Mit Ausnahme des zweiten Psalmes, in dem der Messias der Ratschlüsse Gottes vor unsere Blicke tritt, ist uns bisher der Gerechte in charakteristischen Zügen vor Augen gemalt worden, und deshalb war es auch nötig, den Charakter der ganzen Klasse der Gegner Jehovas und Seines Christus zu zeichnen, obwohl dieser Charakter in einer einzelnen Person besonders zum Ausdruck kommen mag. Der Überrest muss alle nach diesem Charakter beurteilen.

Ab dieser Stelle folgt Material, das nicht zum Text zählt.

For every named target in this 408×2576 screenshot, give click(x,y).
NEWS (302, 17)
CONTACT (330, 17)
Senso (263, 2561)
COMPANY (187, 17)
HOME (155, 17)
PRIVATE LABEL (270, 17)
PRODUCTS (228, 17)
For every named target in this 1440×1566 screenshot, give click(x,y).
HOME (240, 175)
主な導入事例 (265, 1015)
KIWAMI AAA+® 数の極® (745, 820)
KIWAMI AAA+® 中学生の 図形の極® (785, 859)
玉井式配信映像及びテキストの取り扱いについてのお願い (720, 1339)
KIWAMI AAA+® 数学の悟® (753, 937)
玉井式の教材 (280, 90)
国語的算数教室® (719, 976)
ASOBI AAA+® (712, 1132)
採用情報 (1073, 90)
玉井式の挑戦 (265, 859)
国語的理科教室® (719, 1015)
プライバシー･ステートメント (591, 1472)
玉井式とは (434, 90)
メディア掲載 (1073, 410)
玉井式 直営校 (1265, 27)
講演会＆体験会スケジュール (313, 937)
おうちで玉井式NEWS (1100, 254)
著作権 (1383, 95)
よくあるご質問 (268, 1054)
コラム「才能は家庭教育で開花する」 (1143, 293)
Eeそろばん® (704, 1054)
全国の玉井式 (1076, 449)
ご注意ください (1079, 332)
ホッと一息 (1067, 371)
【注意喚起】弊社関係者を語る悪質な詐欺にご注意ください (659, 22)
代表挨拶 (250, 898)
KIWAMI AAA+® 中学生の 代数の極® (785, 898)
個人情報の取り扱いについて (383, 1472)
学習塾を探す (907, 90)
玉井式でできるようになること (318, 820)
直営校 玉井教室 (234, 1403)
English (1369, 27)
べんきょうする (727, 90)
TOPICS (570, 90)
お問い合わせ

Bemerken wir ferner, dass diese Gesetzlosen mit den Heiden gerichtet werden; sie fallen alle zusammen unter dasselbe Gericht. „Es werden zum Scheol umkehren die Gesetzlosen, alle Nationen, die Gottes vergessen“ (Ps 9,17). So auch in Vers 5: „Du hast die Nationen gescholten, den Gesetzlosen vertilgt.“ Psalm 9 ist, wie wir gesehen haben, die allgemeine Darstellung des Eingreifens Jehovas im Gericht. In Psalm 10 haben wir besonders die Leiden und Trübsale, durch die der Überrest innerlich zu gehen haben wird. Daher finden wir hier den Gesetzlosen, aber nicht die Nationen, bis zur Ausführung des Gerichts in Vers 16, wo auch von ihnen gesagt wird, dass sie aus dem Lande Jehovas umgekommen sind, um so zu zeigen, dass dieses Gericht dasselbe ist, wie in den allgemeinen Darstellungen des 9. Psalmes. Wie völlig alles dieses der Geschichte der letzten Tage entspricht, braucht kaum gesagt zu werden.